Excerpted passage:
- - - - -
- Prćilovica Location within Serbia
- Coordinates: 43°30′50″N 21°41′03″E﻿ / ﻿43.51389°N 21.68417°E
- Country: Serbia
- District: Nišava
- Municipality: Aleksinac

Population (2002)
- • Total: 2,410
- Time zone: UTC+1 (CET)
- • Summer (DST): UTC+2 (CEST)

= Prćilovica =

Prćilovica (Прћиловица) is a village in the municipality of Aleksinac, Serbia in the Nišava District of Serbia. The village is situated in the Aleksinac Basin on the left bank of the South Morava River. According to the 2002 census, the village has a population of 2410 people.

== Etymology ==
The name Prćilovica is derived from the word "prćija," meaning dowry, and it is often a subject of jest due to its unusual sound. According to local legend, the village was named after a Serbian shepherd who, while tending his flock for a Turkish pasha, married the pasha’s daughter. The term "prći" or "prćija" refers to a dowry, linking the village's name to this tradition.

==History==
Prćilovica has a rich historical background. Beneath the village, there are underground tunnels that are suspected to date back to the Roman period. These tunnels are believed to be remnants of the ancient city "Presidium Pompei," although they have yet to be fully explored.

The village is home to one of the oldest elementary schools in Serbia, originally built in 1864. During the First Serbian-Ottoman War (1876–77), the school served as the headquarters for the Serbian army, along with Russian volunteers, including Colonel Rajevski, who is better known as Vronsky from Leo Tolstoy's novel Anna Karenina. Rajevski-Vronsky was stationed in the school in Prćilovica for several months during this time.

In the mid-20th century, the village was home to a vocational school called "Učenik u privredi" (Student in Industry), which trained thousands of students from the Niš region in various trades.

Notable individuals from Prćilovica include Serbian geologist and academic Svetolik Radovanović (1863-1928).

==Anta Petrović==
Prćilovica is notable for its historical connections to Anta Petrović, a Serbian entrepreneur from North Macedonia who settled in the village as a baker in the 19th Century. His earlier family history is unknown, but genetic evidence through Haplogroup J (Y-DNA), specifically the J-Z631 Subclade links him to the Italian nobles of the Manfredi family. He became renowned for selling baked goods such as semite and kifle, which enabled him to accumulate significant wealth. Petrović expanded his business by opening a restaurant, "Chez le Macédonien," and a hotel, ultimately becoming the wealthiest, self-made individual in the district.
- - - - -
[Stored data entries]
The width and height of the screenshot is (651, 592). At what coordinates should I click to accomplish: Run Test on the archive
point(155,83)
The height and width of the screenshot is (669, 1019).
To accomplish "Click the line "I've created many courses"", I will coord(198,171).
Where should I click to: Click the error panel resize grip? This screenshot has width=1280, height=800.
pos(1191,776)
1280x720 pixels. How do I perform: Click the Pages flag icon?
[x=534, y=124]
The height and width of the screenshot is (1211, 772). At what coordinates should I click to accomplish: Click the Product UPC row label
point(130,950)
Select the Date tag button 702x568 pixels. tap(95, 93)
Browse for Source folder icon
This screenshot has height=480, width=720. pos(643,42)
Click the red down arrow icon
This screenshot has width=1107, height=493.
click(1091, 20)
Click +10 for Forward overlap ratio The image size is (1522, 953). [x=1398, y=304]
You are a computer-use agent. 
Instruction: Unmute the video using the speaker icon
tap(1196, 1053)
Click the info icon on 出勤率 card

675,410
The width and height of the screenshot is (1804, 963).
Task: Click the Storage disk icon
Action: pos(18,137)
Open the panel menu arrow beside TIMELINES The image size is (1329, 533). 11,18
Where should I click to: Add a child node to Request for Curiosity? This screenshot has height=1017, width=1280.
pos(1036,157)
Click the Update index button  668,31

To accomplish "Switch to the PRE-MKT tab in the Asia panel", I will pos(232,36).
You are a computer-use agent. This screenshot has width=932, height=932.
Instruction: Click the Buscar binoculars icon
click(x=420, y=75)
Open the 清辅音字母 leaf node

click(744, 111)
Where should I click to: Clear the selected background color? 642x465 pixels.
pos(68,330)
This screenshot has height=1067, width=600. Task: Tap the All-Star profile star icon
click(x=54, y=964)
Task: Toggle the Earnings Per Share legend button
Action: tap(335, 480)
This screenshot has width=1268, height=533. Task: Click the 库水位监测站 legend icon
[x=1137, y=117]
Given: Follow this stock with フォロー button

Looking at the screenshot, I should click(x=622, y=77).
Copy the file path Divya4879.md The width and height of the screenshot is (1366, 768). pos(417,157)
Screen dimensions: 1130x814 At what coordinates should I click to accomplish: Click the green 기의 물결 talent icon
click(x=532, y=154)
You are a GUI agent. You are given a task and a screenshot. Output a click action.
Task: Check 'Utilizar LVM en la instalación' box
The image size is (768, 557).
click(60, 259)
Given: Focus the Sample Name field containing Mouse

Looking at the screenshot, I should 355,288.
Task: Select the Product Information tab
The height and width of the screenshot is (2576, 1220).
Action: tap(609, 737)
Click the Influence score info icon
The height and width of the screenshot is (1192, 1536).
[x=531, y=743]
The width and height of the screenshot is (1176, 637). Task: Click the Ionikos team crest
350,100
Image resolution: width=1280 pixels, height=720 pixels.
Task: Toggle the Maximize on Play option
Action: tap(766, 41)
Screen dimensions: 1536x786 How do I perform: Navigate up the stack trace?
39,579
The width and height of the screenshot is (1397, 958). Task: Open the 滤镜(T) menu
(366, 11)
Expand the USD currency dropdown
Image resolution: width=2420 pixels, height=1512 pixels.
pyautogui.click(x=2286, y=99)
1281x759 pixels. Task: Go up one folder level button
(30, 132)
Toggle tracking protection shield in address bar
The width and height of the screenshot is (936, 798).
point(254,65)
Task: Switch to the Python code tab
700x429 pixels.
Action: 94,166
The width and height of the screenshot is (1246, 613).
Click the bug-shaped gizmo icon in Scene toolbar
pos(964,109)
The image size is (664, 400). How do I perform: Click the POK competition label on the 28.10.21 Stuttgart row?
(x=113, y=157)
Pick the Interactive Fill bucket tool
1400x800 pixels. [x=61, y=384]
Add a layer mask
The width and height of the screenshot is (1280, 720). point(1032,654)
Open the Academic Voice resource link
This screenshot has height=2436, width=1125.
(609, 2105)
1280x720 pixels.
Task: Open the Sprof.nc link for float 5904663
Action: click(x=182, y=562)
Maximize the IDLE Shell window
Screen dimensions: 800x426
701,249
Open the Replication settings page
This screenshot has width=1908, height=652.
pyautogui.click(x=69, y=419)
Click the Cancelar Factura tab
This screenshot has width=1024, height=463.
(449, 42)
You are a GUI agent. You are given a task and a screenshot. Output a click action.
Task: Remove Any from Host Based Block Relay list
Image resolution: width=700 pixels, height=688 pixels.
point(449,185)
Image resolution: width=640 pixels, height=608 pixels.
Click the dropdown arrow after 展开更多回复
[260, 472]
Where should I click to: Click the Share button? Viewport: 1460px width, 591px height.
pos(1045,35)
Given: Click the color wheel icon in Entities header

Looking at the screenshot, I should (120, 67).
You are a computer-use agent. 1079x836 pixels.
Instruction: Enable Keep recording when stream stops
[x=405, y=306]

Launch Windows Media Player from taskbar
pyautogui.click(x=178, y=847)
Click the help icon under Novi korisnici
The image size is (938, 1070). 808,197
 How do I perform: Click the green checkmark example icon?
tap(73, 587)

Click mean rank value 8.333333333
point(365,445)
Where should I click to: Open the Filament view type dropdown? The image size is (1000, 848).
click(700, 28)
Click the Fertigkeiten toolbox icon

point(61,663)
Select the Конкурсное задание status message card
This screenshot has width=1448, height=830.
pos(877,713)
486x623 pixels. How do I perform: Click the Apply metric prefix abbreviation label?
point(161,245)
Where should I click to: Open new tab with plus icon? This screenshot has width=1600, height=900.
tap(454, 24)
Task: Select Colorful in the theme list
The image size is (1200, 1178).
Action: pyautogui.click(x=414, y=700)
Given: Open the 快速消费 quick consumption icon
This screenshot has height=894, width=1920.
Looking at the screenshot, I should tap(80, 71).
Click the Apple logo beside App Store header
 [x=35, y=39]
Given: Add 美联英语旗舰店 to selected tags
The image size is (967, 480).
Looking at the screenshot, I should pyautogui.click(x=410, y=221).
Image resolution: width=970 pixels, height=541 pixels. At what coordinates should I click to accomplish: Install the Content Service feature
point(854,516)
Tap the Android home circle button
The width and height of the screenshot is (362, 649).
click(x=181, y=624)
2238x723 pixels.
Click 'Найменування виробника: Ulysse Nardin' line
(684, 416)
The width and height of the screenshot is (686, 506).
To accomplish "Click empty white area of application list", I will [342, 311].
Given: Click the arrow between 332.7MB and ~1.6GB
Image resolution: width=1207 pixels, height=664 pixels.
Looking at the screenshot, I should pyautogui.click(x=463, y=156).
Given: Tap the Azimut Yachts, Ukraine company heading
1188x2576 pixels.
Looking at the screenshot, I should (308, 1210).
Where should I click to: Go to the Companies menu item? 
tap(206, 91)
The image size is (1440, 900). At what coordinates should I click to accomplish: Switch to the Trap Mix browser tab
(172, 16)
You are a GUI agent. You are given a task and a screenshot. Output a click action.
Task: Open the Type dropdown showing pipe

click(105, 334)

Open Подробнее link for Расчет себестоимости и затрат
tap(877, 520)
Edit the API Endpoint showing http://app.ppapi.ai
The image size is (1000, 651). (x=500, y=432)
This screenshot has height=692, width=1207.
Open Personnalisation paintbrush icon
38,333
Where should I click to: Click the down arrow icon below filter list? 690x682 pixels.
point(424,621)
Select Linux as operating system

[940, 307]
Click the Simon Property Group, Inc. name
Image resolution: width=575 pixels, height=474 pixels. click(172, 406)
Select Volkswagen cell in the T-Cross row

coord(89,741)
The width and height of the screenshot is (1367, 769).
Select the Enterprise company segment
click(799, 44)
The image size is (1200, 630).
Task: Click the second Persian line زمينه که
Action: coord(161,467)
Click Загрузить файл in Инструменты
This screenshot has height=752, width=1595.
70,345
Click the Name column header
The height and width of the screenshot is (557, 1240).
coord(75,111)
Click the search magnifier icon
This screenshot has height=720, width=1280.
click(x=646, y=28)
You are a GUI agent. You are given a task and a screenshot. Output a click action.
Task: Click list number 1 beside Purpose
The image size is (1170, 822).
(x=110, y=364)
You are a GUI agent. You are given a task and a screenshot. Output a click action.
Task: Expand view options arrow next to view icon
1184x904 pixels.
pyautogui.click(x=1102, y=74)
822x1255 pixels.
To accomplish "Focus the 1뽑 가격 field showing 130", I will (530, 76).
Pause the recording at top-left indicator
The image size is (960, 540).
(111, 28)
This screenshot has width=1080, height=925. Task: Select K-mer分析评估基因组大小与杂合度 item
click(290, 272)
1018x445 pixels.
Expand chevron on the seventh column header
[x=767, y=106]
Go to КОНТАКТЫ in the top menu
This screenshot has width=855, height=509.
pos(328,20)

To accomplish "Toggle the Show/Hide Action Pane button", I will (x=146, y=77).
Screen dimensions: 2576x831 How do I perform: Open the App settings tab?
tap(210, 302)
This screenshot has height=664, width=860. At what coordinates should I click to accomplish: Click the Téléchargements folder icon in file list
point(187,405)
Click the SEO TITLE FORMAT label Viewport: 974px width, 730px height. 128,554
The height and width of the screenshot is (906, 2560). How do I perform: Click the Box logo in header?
- - - - -
Exercise requirements: According to the Prćilovica article, in what year was the village's elementary school originally built?

Task output: 1864